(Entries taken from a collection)
_ _ _ _ _
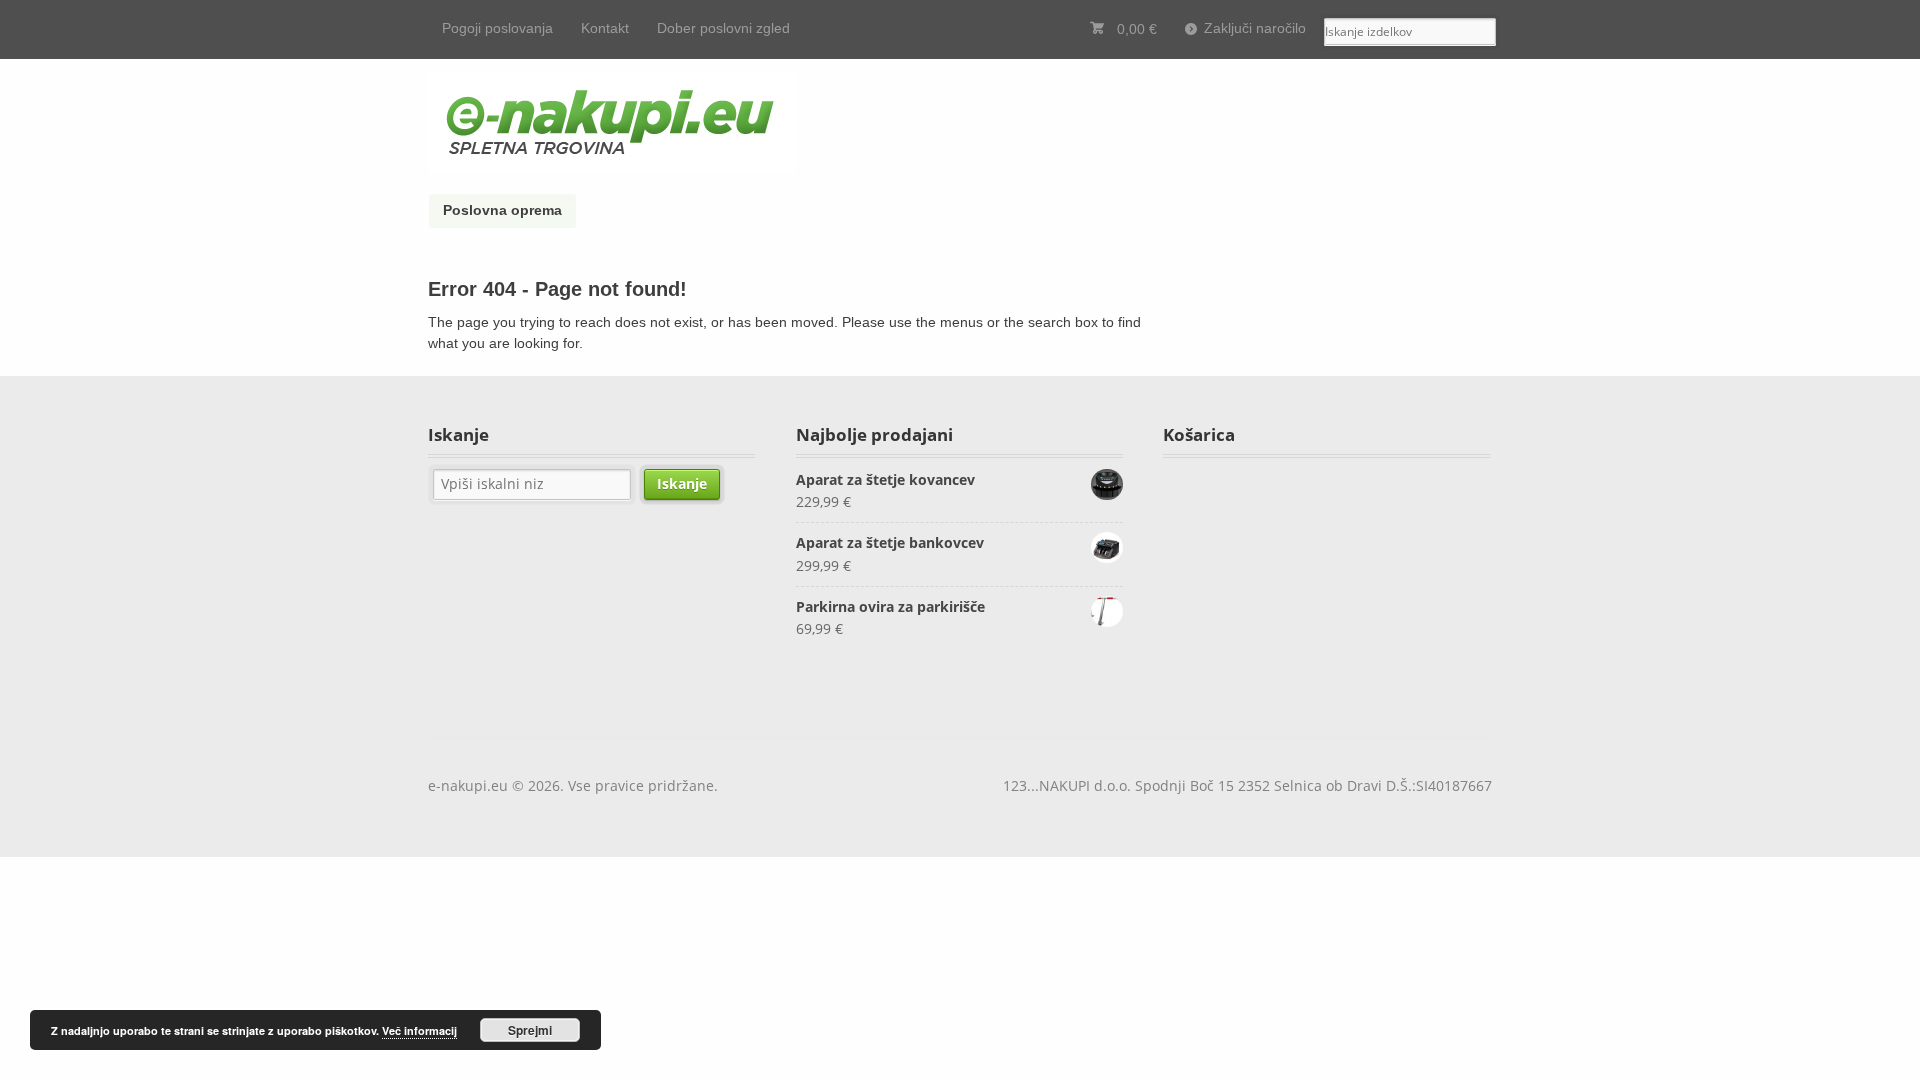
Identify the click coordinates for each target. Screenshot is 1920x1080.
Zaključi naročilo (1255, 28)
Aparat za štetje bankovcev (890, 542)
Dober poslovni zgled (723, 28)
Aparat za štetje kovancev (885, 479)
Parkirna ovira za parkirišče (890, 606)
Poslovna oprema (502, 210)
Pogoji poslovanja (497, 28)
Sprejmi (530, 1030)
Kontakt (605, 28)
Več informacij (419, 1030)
_ _ _ _ _
**TASK OBJECTIVE:**
Copy each line from the data that features the string "Aparat".

**TASK RESPONSE:**
Aparat za štetje bankovcev (890, 542)
Aparat za štetje kovancev (885, 479)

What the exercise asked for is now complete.